Pixel coordinate grounding data

————

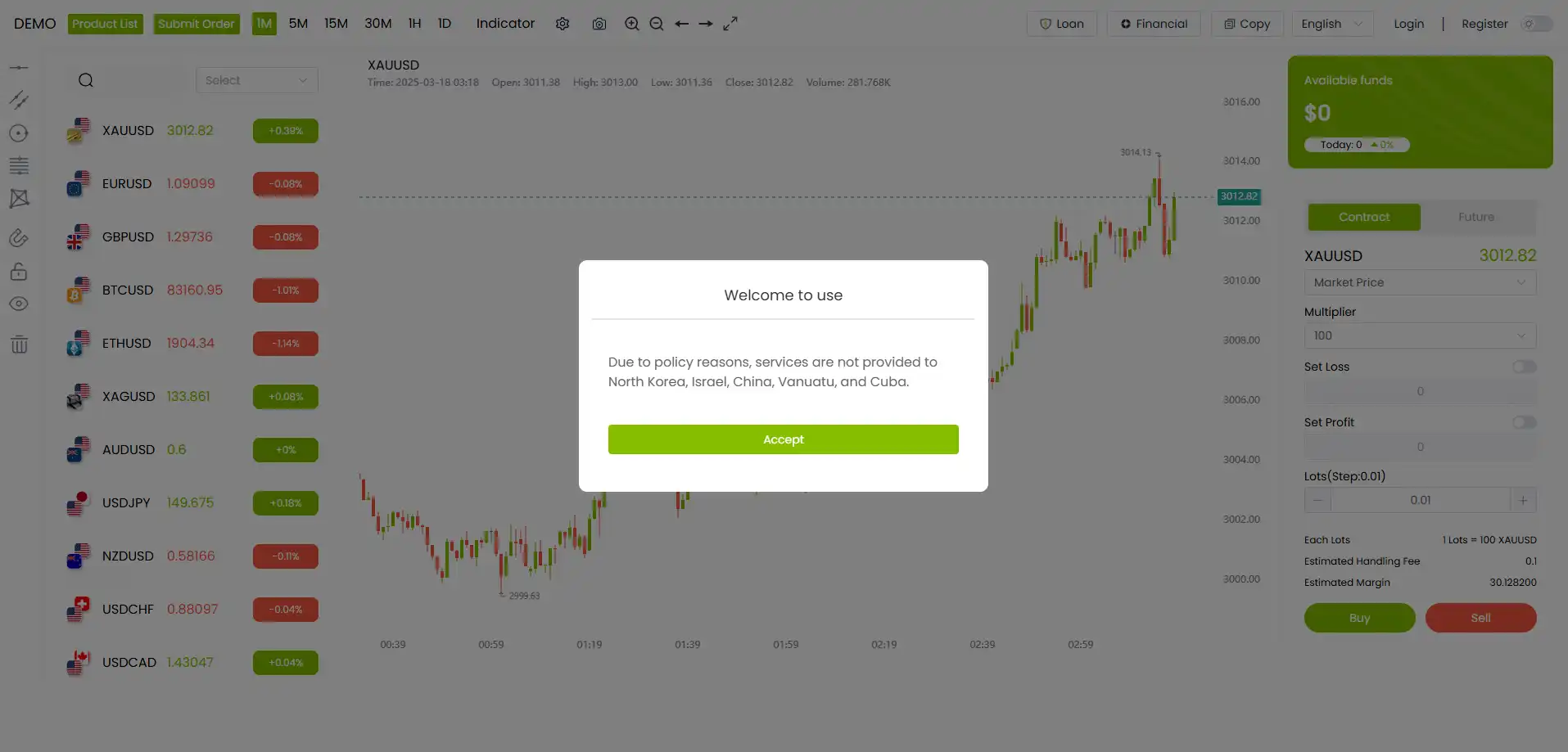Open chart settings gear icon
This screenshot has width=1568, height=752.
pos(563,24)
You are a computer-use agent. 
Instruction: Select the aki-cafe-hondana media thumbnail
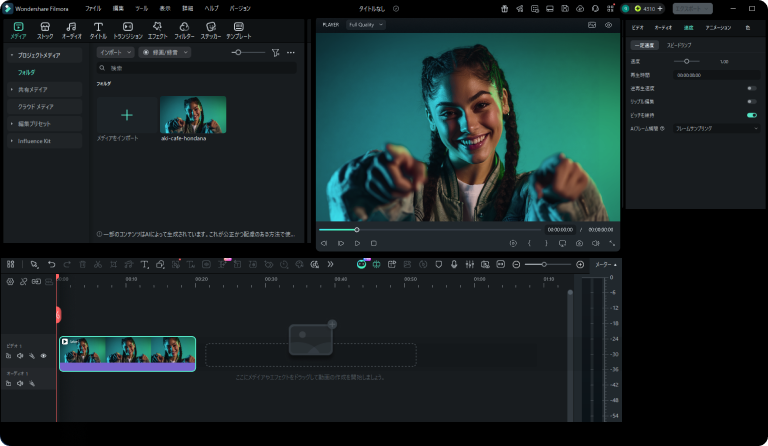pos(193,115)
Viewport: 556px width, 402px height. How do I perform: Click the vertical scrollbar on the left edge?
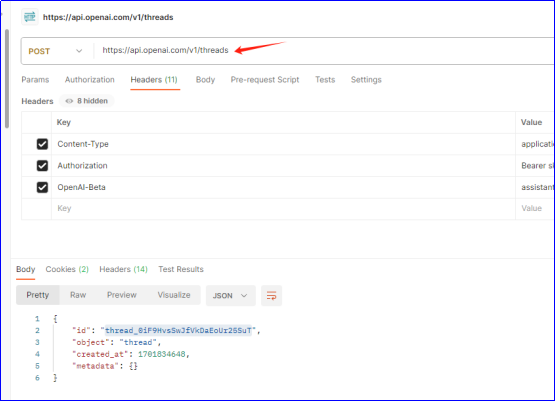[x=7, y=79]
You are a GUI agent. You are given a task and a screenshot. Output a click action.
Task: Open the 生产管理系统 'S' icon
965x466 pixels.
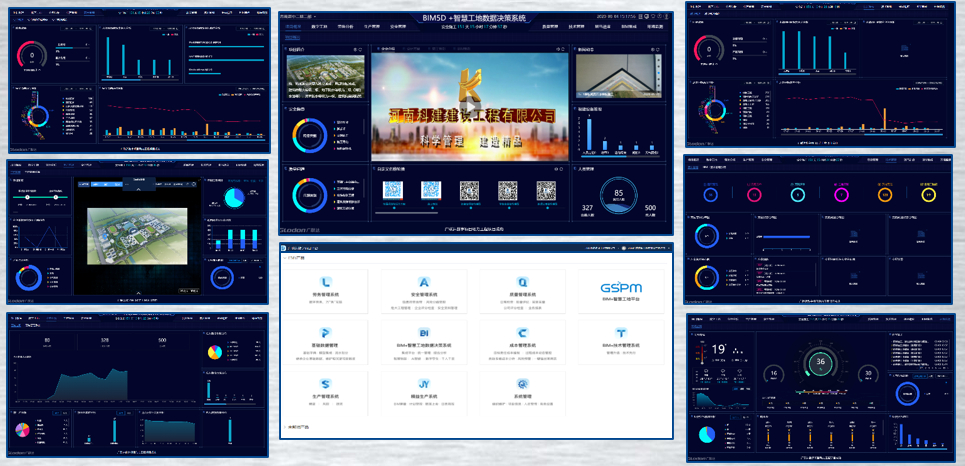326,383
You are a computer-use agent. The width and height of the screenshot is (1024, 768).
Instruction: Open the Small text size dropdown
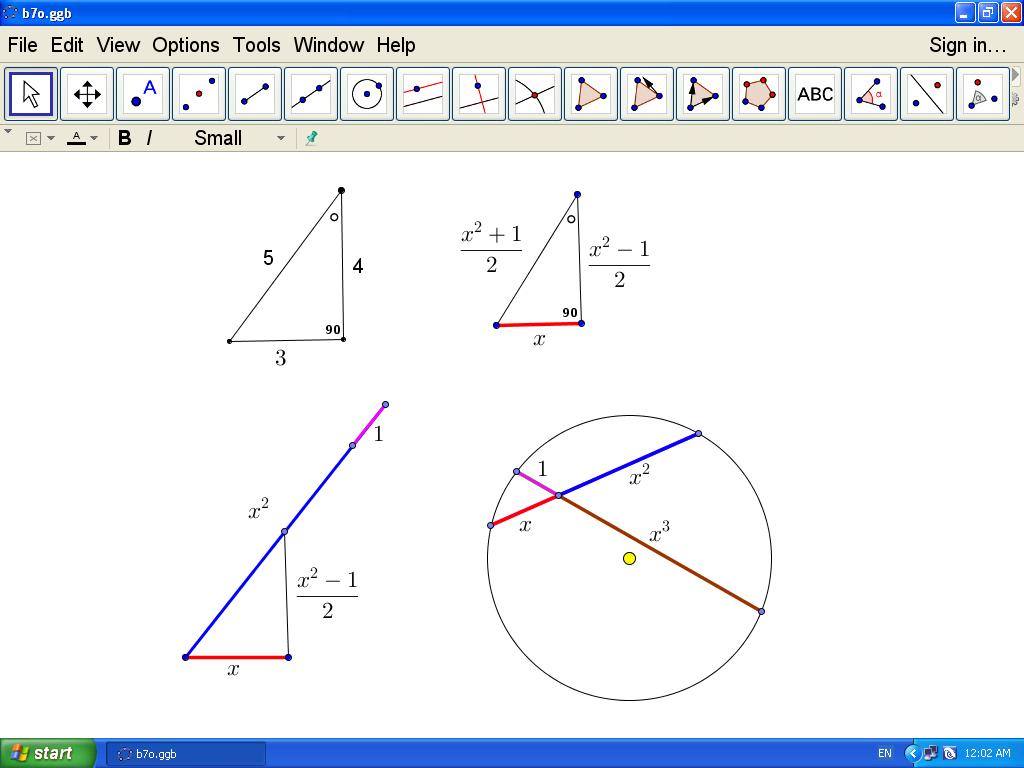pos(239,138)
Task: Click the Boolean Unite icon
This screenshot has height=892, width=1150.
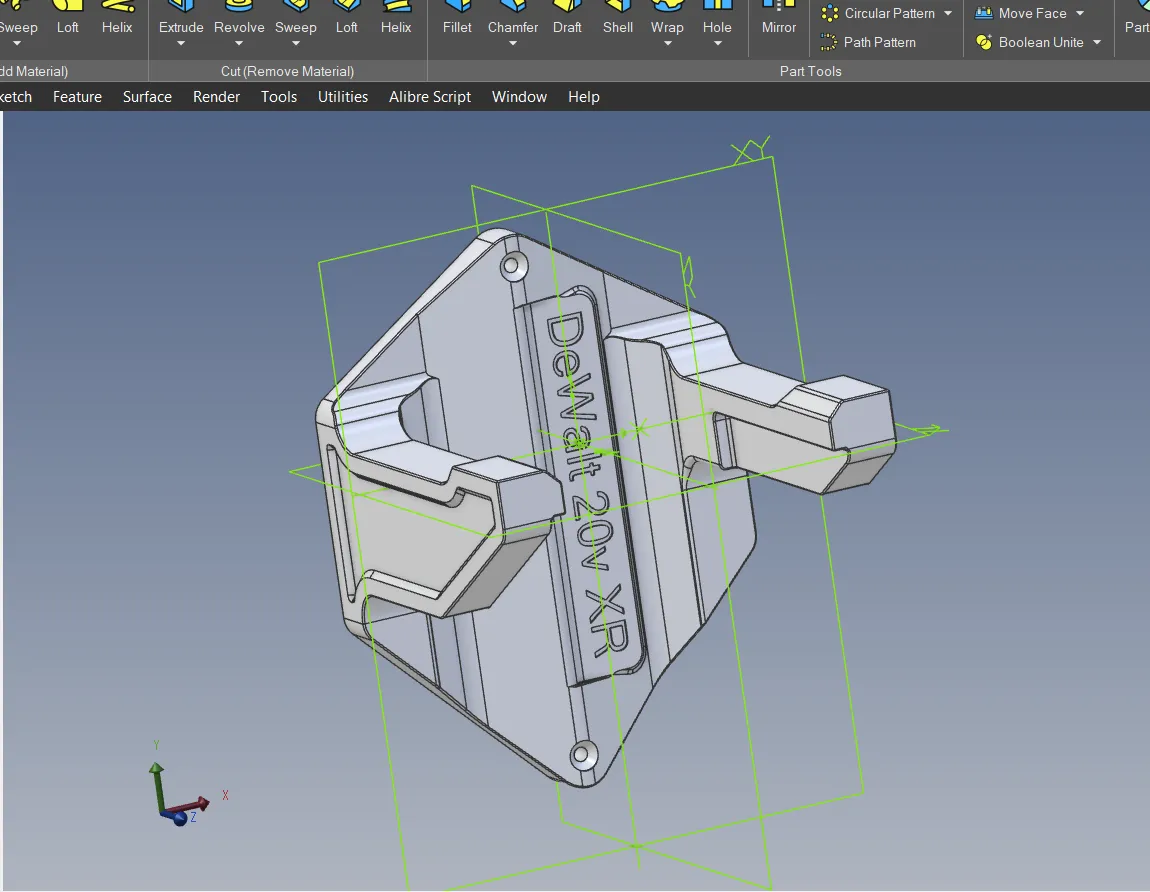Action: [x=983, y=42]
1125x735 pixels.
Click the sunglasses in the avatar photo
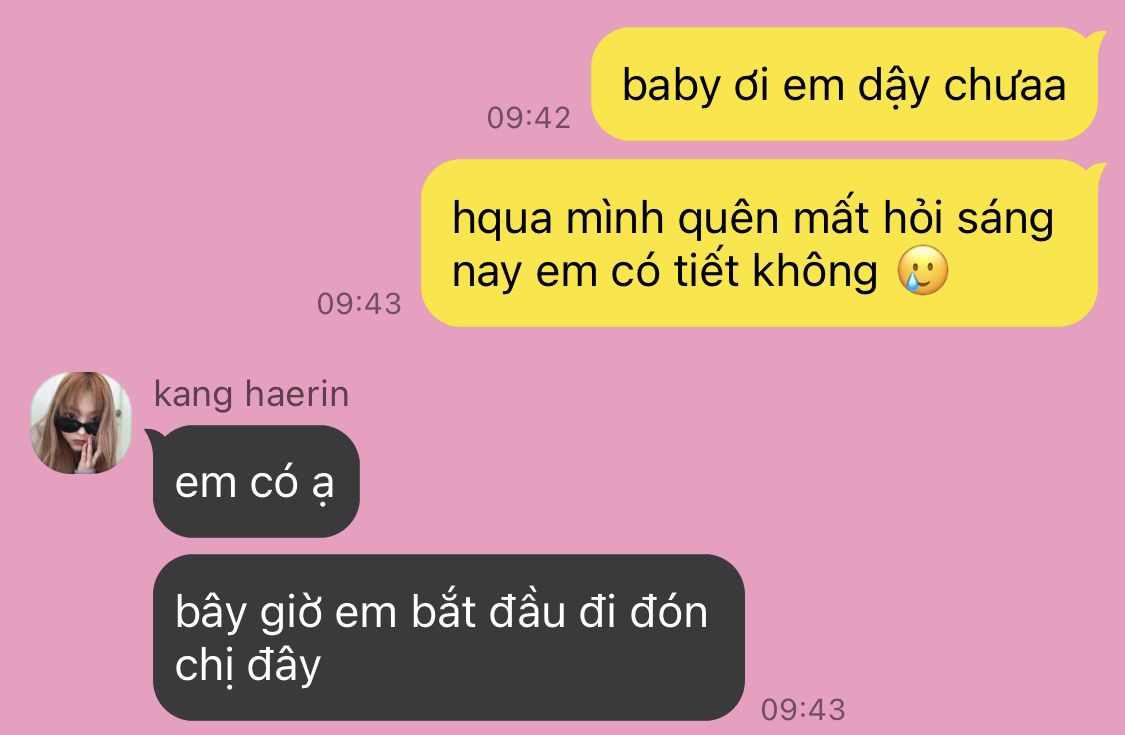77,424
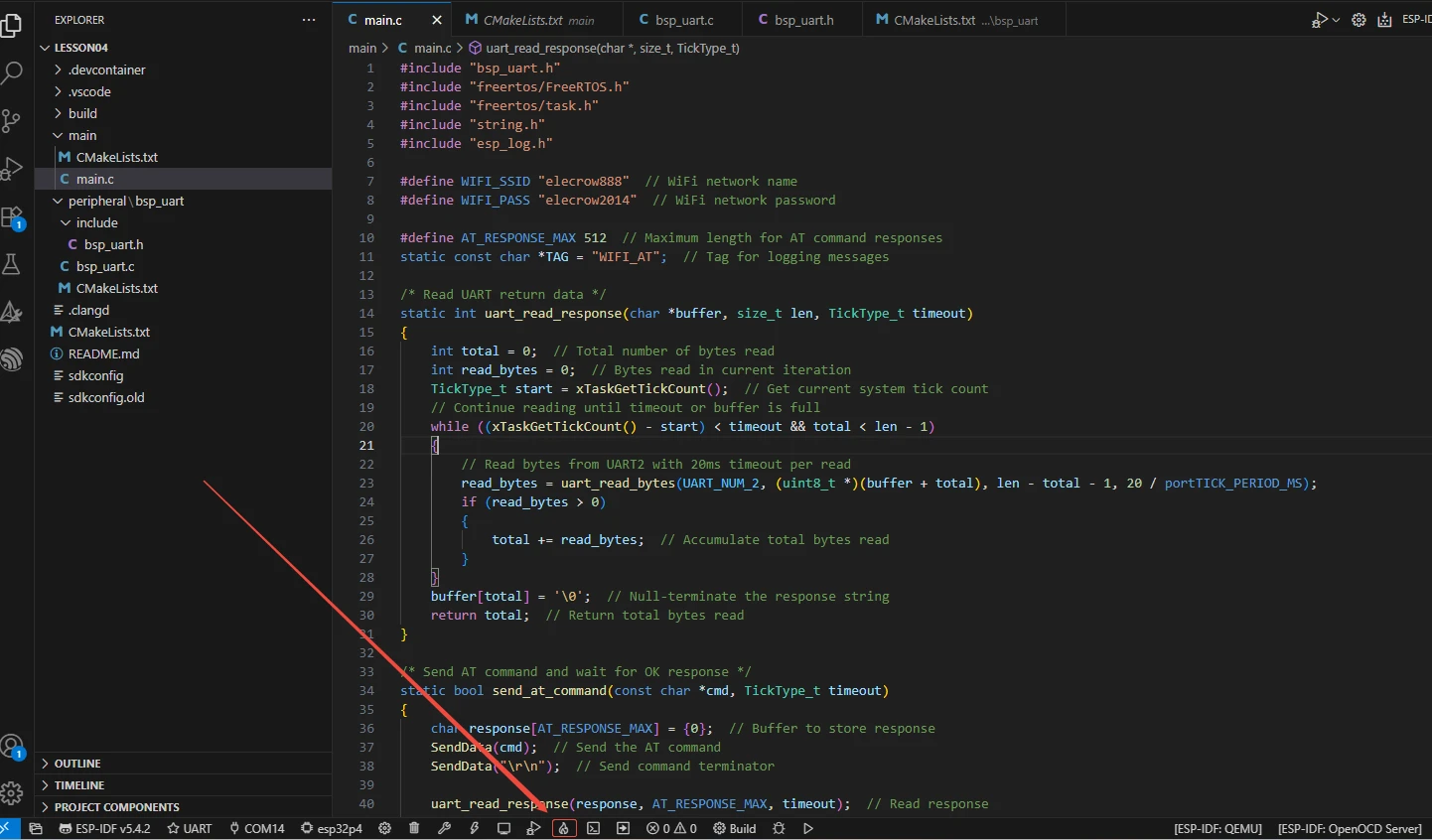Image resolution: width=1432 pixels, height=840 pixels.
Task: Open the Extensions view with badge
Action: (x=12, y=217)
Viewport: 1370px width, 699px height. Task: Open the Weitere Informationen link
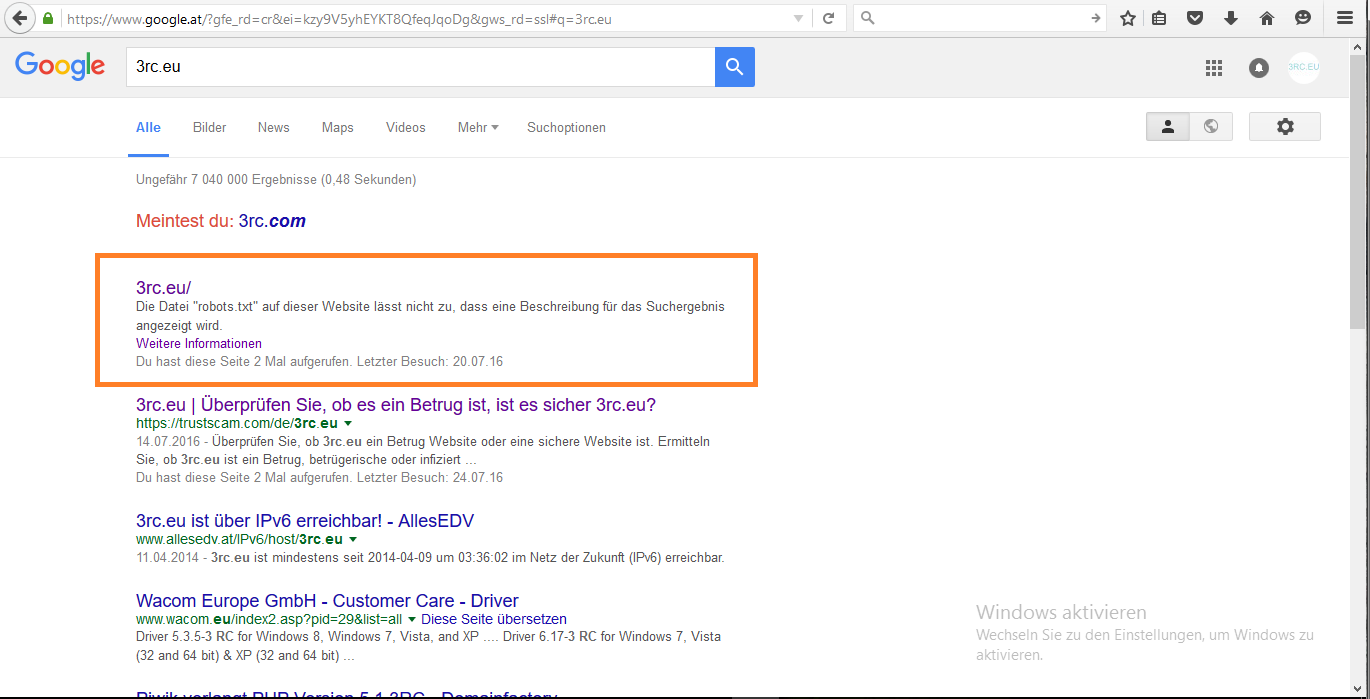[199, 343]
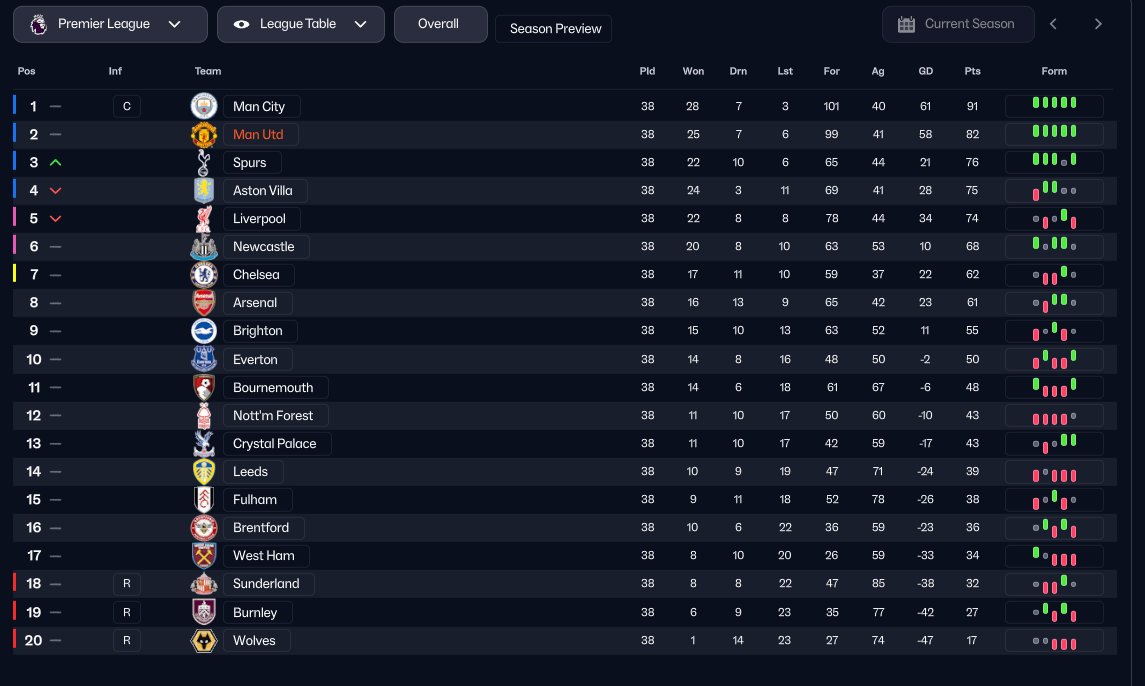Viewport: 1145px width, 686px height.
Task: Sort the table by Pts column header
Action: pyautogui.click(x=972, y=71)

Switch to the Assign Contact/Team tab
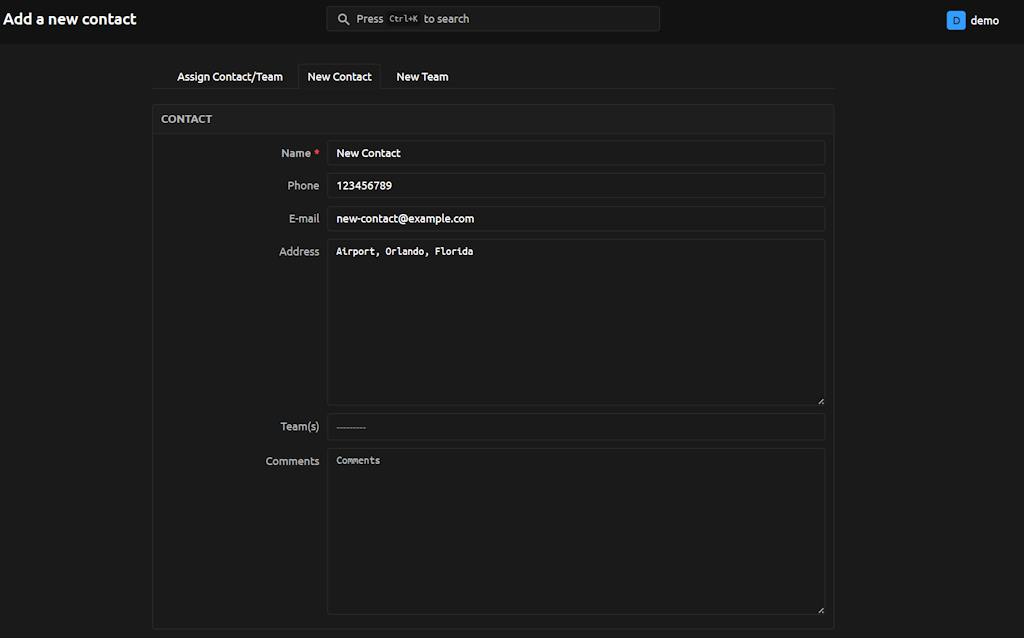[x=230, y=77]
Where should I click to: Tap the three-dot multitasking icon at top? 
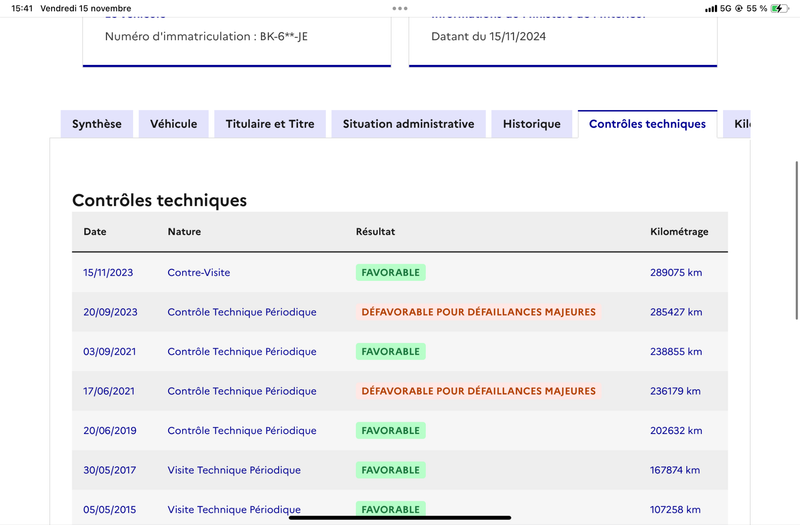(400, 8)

————

WORK INSTRUCTIONS:
If a line above contains the word "agent", list it.

RESULT FOR THIS EXERCISE:
You are a computer-use agent. 
You are a GUI agent. You are given a task and a screenshot. Output a click action.
You are a computer-use agent. The width and height of the screenshot is (1024, 768).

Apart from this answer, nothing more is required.